Collected data:
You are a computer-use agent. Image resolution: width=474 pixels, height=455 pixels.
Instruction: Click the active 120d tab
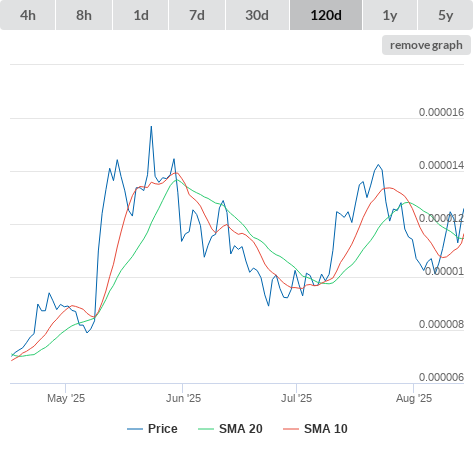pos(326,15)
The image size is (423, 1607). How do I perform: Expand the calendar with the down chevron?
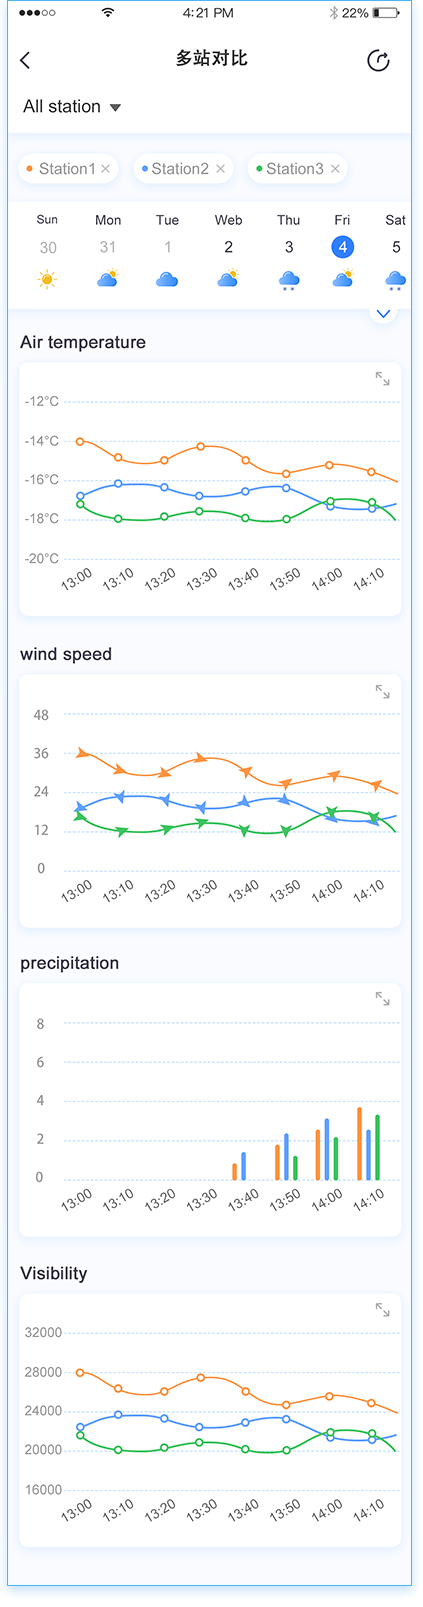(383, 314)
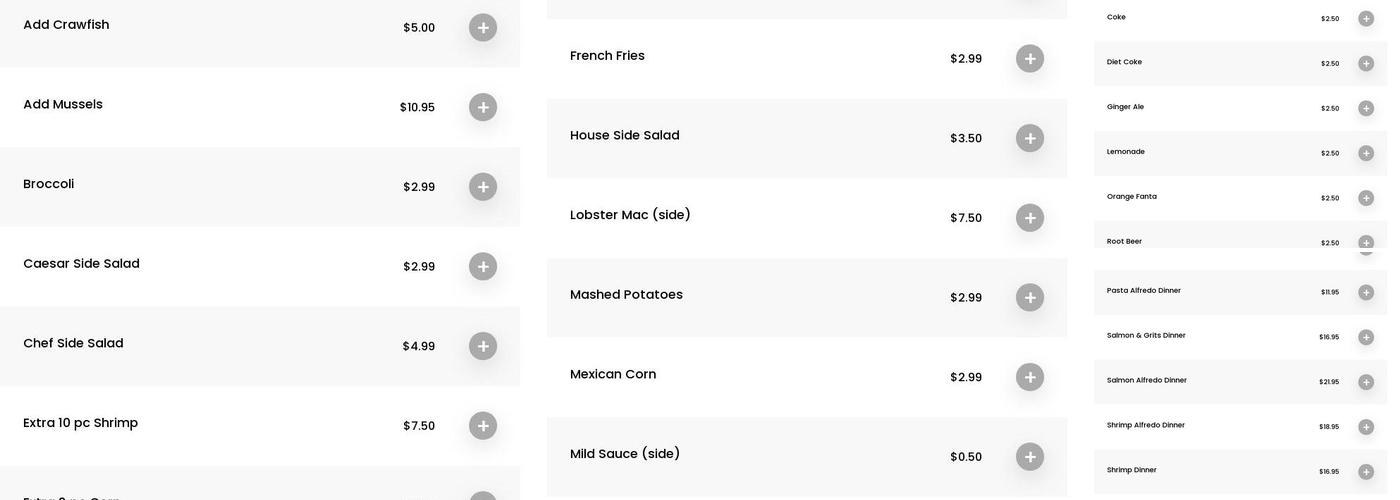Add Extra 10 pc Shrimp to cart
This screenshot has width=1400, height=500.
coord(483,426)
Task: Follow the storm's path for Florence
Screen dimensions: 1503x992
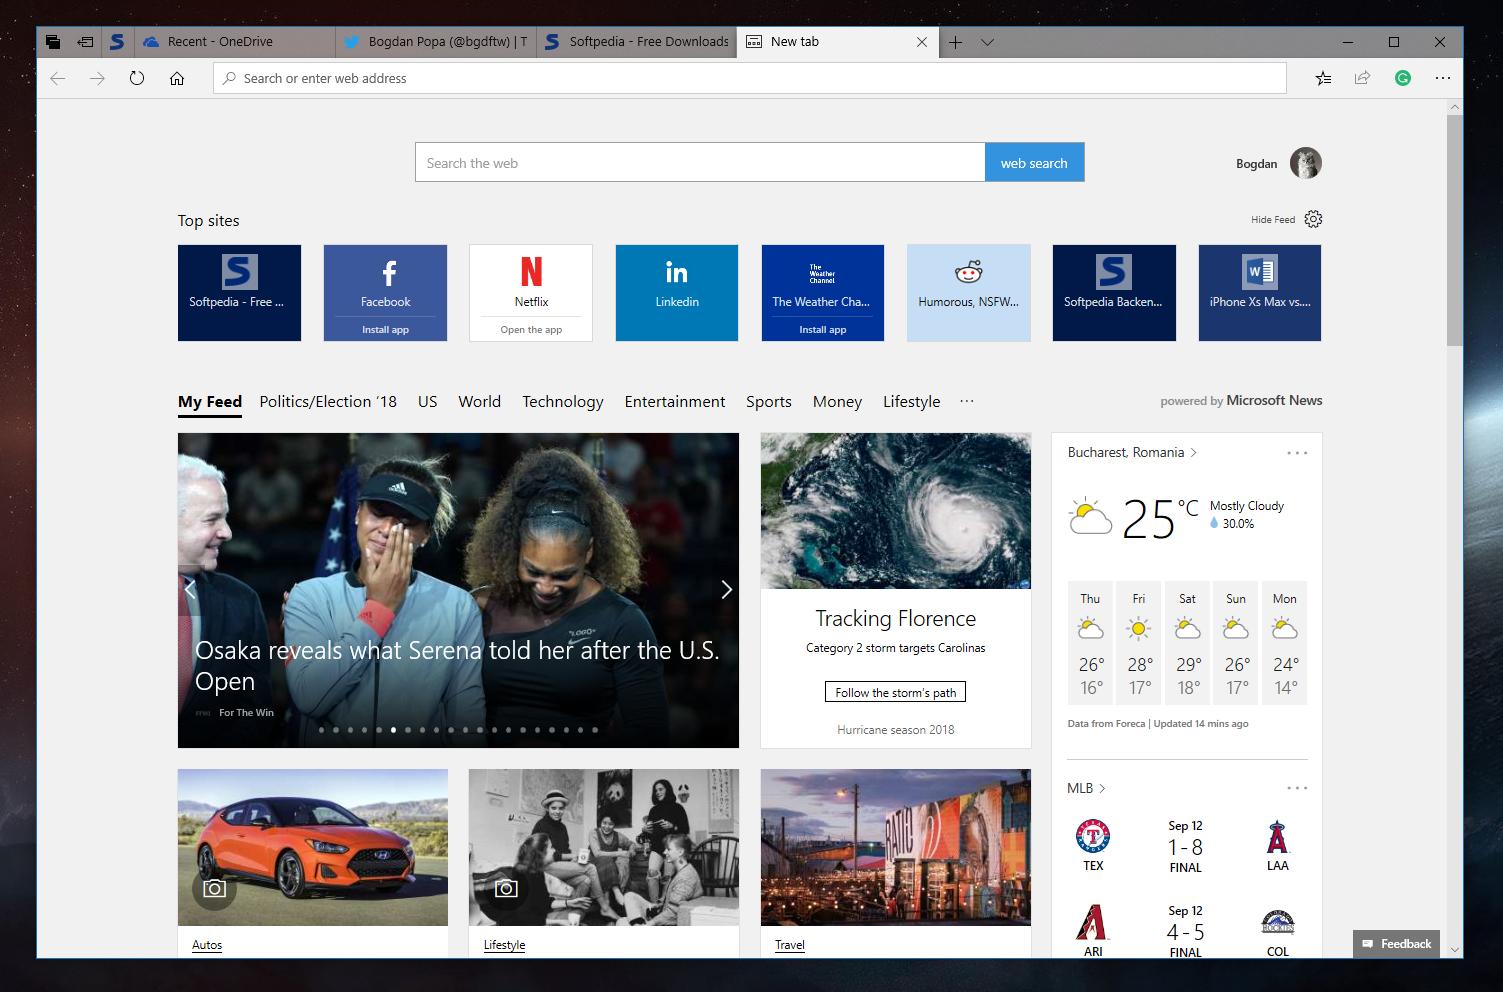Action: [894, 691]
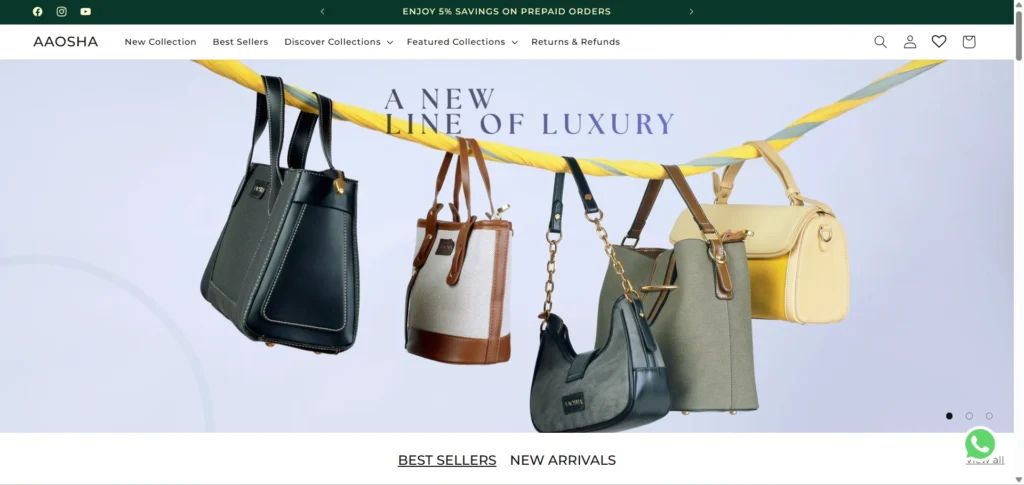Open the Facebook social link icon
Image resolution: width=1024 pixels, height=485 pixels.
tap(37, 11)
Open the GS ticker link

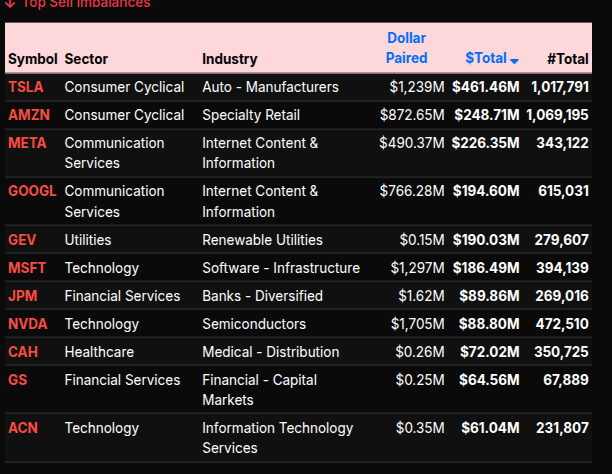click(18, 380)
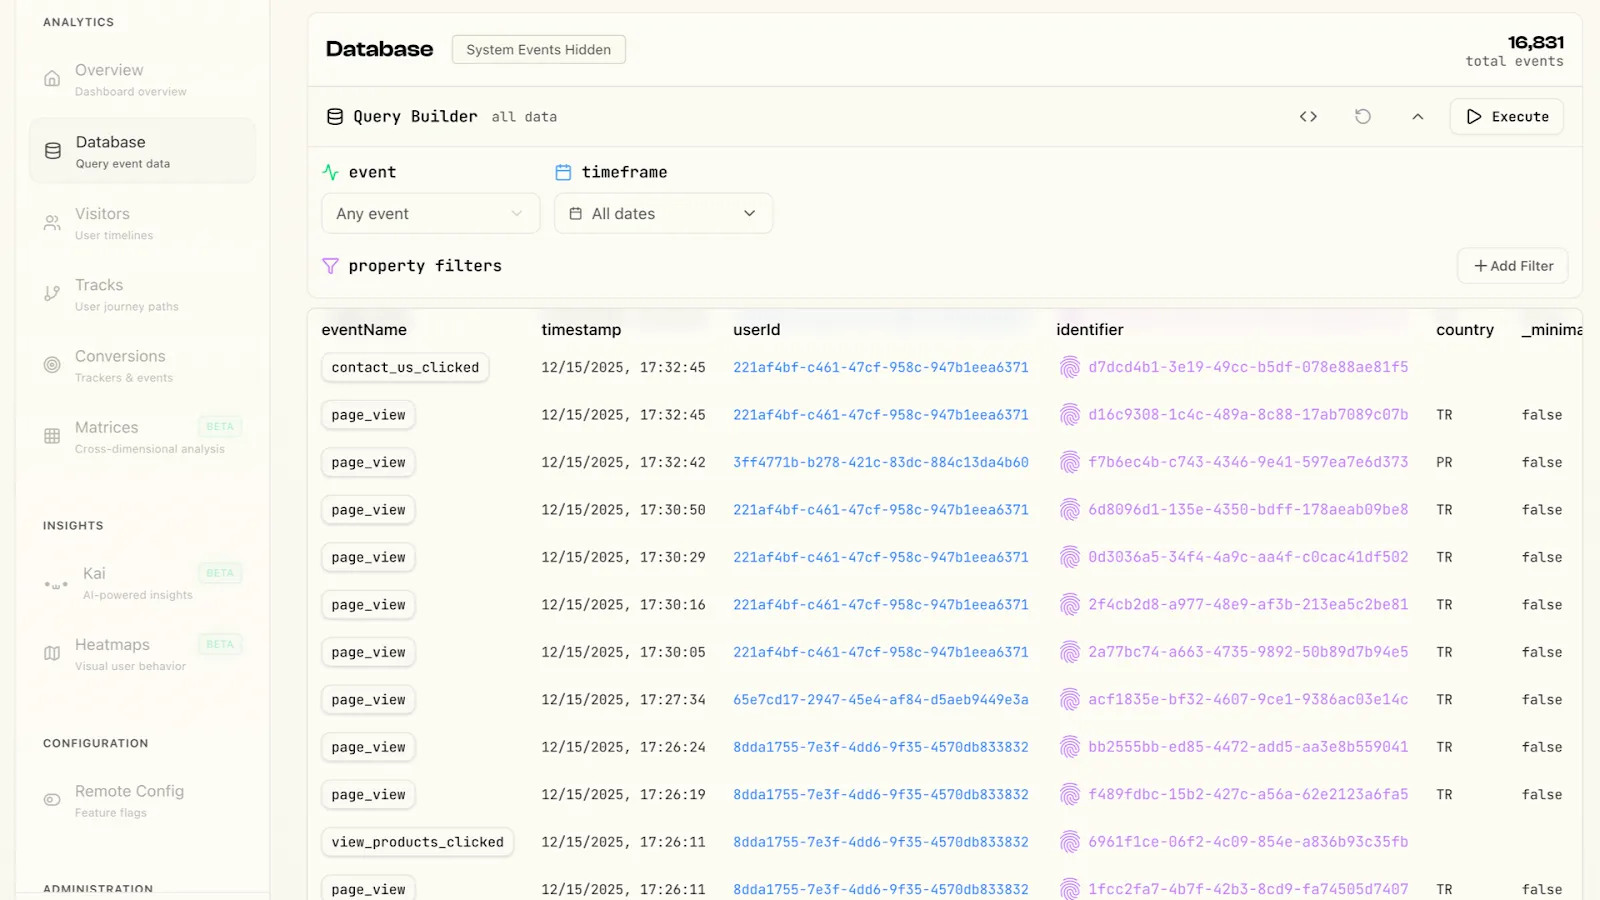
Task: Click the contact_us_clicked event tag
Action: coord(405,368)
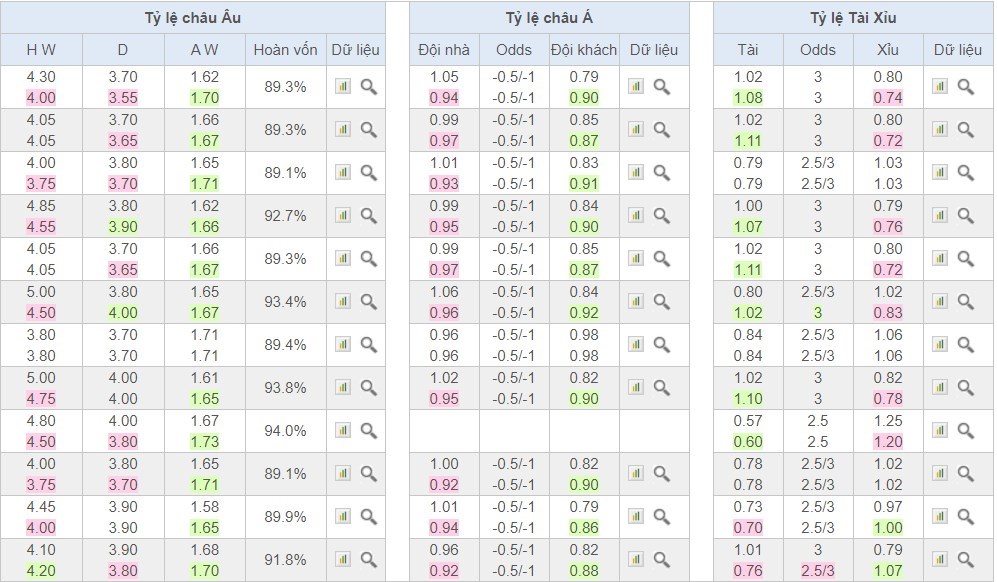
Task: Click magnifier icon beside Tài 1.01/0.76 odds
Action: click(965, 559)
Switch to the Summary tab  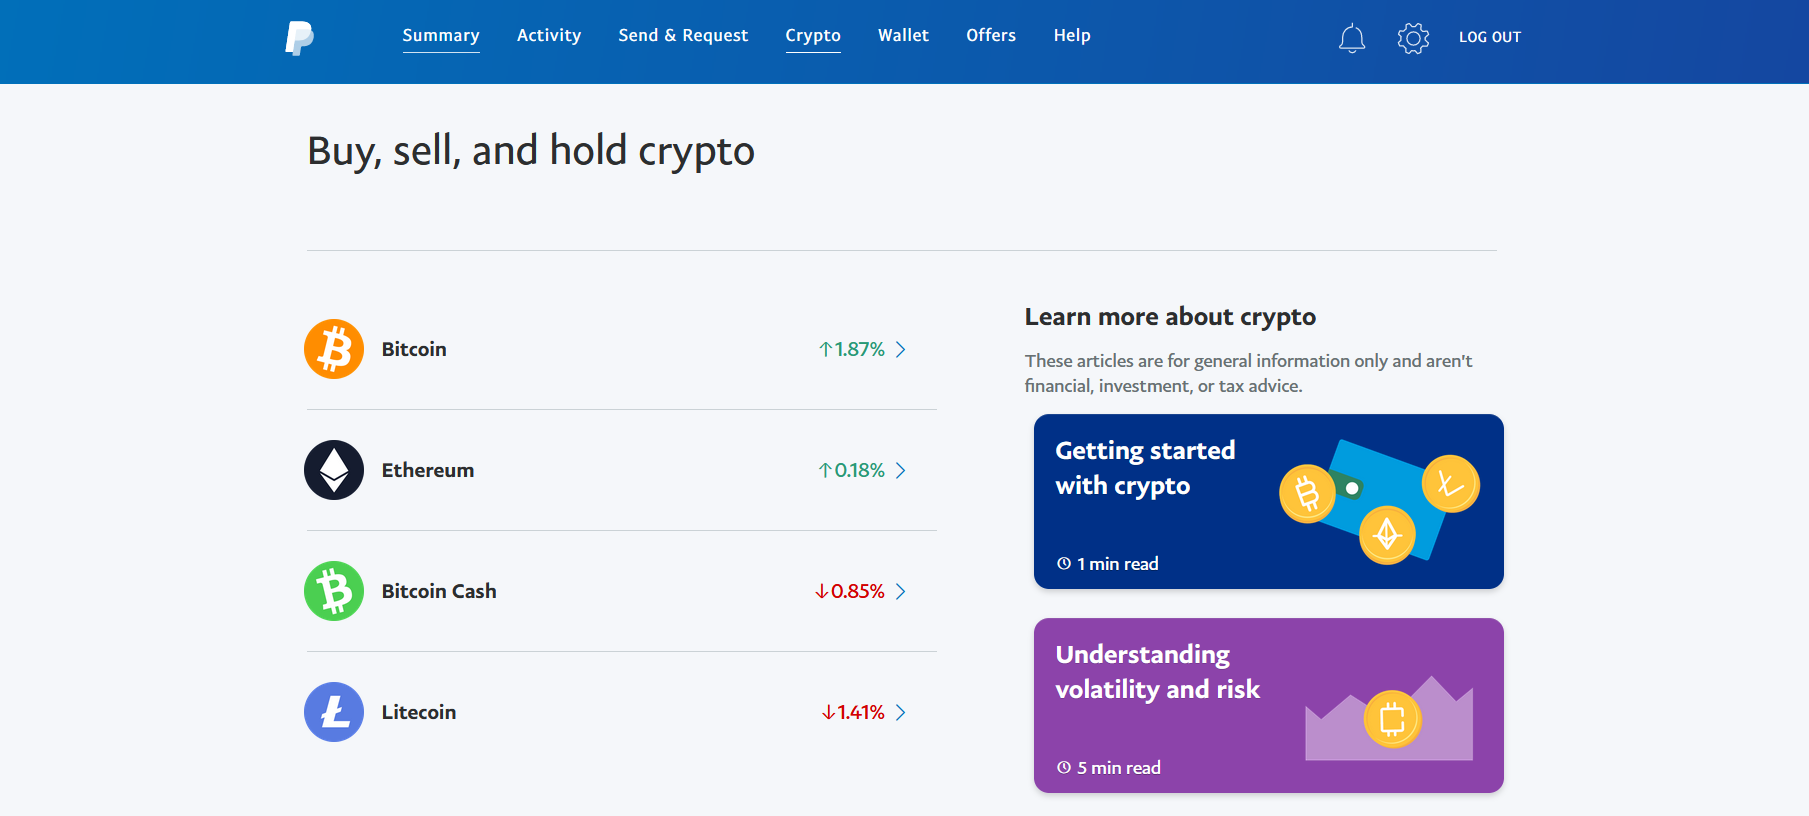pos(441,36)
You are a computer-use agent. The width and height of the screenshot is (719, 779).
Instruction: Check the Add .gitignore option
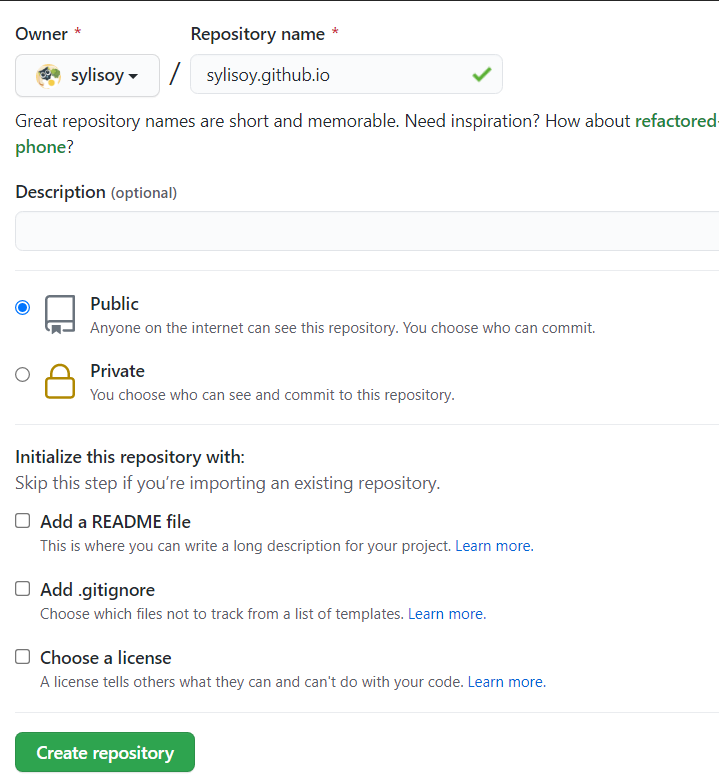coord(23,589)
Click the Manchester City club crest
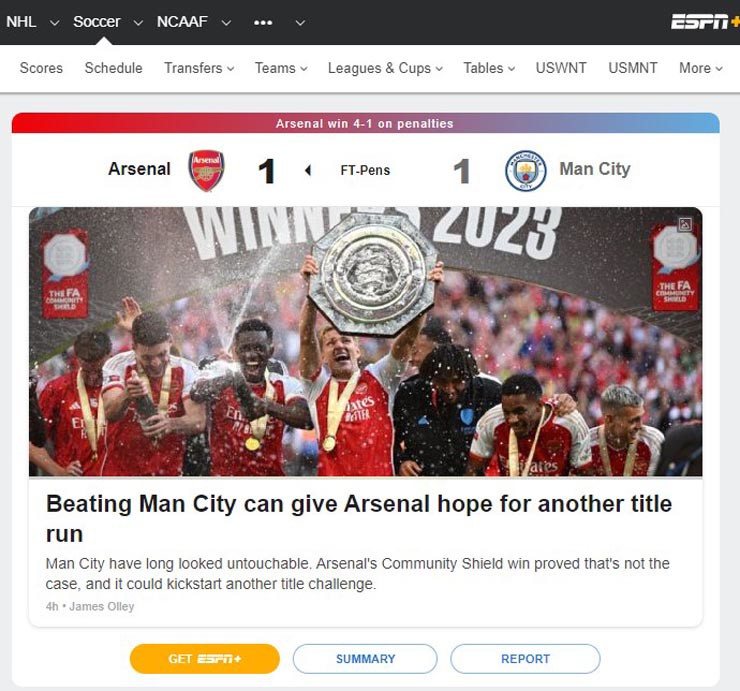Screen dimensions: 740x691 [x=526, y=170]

• Your goal
Pick each line holding "agent" out of the entries above and return it.

• Solved exercise
You are a computer-use agent. Image resolution: width=474 pixels, height=455 pixels.
You are a computer-use agent. The width and height of the screenshot is (719, 779).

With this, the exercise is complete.